The world's aging populations, with age-related disorders affecting every organ system, are generating medical care costs rising at an unsustainable rate. Although such disorders are expected, we are now beginning to ask whether exposures to toxic environmental chemicals hasten or account for their onset. This book provides a detailed review of current knowledge about the possible associations between a variety of chemical contaminants and adverse effects later in life. It will serve as a guide to policy decisions about protecting us from chemical exposures that distort the aging process. It provides a guide to current understanding of how our contaminated environment may be influencing the aging process and contains examples of approaches that will help us undertake further research on this topic. It will help alert policy makers to the implications of chemical pollution for aging populations and will help formulate initiatives for environmental protection. The book provides a comprehensive view of how environmental exposures may alter the health of our aging population. For readers engaged in environmental research, or aging research, it will highlight a number of questions that need more attention For other readers, they will learn something about the kind of exposures they should avoid or that they should prompt policy makers to reduce or eliminate.

About the author

Dr.
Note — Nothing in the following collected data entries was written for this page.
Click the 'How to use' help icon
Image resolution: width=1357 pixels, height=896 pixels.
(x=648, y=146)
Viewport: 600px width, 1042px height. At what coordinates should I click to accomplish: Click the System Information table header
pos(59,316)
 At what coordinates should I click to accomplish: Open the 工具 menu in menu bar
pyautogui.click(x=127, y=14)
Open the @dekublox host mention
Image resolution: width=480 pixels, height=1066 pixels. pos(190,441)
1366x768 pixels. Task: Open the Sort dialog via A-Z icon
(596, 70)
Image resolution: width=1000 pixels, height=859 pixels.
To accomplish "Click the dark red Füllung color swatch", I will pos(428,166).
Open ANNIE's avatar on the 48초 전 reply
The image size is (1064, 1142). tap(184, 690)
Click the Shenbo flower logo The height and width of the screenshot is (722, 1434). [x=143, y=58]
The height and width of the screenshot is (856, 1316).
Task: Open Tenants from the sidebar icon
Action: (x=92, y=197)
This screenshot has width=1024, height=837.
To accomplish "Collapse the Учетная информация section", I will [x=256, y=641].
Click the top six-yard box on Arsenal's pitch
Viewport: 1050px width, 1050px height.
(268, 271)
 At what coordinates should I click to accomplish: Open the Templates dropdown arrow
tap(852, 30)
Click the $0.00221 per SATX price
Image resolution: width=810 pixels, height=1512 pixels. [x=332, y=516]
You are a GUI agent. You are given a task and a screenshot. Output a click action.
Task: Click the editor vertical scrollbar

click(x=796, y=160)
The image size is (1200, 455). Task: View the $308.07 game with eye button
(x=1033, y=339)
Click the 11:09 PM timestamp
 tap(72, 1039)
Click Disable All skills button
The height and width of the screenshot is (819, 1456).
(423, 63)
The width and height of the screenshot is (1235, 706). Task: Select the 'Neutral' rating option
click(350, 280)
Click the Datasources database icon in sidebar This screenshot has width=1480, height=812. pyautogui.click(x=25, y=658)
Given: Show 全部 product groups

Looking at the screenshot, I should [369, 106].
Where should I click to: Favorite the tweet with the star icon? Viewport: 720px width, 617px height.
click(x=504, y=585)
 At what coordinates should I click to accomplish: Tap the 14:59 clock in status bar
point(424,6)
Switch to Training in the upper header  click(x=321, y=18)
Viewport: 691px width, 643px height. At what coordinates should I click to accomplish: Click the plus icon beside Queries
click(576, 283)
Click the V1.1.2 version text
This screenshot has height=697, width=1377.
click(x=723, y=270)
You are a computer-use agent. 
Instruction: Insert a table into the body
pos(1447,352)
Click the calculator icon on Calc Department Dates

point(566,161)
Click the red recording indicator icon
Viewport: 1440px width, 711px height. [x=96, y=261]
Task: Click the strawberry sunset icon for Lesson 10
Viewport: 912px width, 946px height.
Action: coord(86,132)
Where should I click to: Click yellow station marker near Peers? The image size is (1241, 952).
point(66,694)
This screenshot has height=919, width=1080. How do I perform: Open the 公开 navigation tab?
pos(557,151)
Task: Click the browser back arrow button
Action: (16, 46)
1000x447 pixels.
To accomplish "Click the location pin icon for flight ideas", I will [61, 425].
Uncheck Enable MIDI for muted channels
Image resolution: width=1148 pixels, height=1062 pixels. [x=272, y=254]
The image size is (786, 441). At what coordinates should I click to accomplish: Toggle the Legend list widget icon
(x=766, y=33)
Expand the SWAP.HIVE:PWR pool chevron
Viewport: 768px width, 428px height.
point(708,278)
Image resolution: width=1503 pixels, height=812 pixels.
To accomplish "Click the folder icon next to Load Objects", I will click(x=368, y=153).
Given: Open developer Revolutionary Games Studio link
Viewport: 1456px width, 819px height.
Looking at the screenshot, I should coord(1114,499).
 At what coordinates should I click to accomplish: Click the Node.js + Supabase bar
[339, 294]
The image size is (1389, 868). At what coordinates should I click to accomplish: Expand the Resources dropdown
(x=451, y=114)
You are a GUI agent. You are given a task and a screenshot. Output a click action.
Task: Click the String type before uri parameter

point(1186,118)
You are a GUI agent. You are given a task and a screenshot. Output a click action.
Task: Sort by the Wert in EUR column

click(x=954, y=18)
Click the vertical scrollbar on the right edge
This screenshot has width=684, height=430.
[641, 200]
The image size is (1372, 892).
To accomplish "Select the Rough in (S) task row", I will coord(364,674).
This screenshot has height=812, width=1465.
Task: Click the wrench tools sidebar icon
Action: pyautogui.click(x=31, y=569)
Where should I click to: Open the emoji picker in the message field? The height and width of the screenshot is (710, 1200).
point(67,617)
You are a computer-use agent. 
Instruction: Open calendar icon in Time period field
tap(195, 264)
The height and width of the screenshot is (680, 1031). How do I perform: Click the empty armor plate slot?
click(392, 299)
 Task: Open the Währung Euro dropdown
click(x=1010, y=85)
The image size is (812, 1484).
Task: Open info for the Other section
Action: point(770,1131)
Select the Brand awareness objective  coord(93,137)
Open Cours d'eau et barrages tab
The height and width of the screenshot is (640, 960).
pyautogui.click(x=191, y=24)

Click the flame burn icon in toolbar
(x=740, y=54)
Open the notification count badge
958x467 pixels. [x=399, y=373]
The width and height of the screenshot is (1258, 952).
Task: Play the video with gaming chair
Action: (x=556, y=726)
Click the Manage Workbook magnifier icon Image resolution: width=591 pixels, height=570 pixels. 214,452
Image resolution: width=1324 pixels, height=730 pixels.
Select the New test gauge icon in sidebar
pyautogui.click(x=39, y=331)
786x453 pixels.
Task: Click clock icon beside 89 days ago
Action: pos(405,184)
Bernard Weiss is Professor of Environmental Medicine at the University of Rochester School of Medicine and Dentistry, where he has been a member of the faculty since 1965. He is also a member of its Environmental Health Sciences Center. Before coming to Rochester, he served on the faculty of the Johns Hopkins School of Medicine, and, earlier, held an appointment at the U.S. Air Force School of Aviation Medicine. Dr. Weiss has served as a member of many committees and panels devoted to toxicology and environmental health, including those organized by the U.S. Environmental Protection Agency's Science Advisory Board, and the National Academy of Sciences. He is especially concerned with risk assessment issues arising from the effects of environmental chemicals on brain development and brain aging, and with the role played by sex differences. He is the editor or co-editor of seven books and monographs and author or co-author of over 250 articles. His special interests and publications lie primarily in areas that involve chemical influences on behavior; these include the neurobehavioral toxicology of metals such as lead, mercury and manganese; developmental toxicants such as dioxin; solvents such as toluene and methanol; endocrine disruptors such as phthalates; and air pollutants such as ozone. His current research projects, supported by NIH, examine the effects of Bisphenol A on brain sexual differentiation.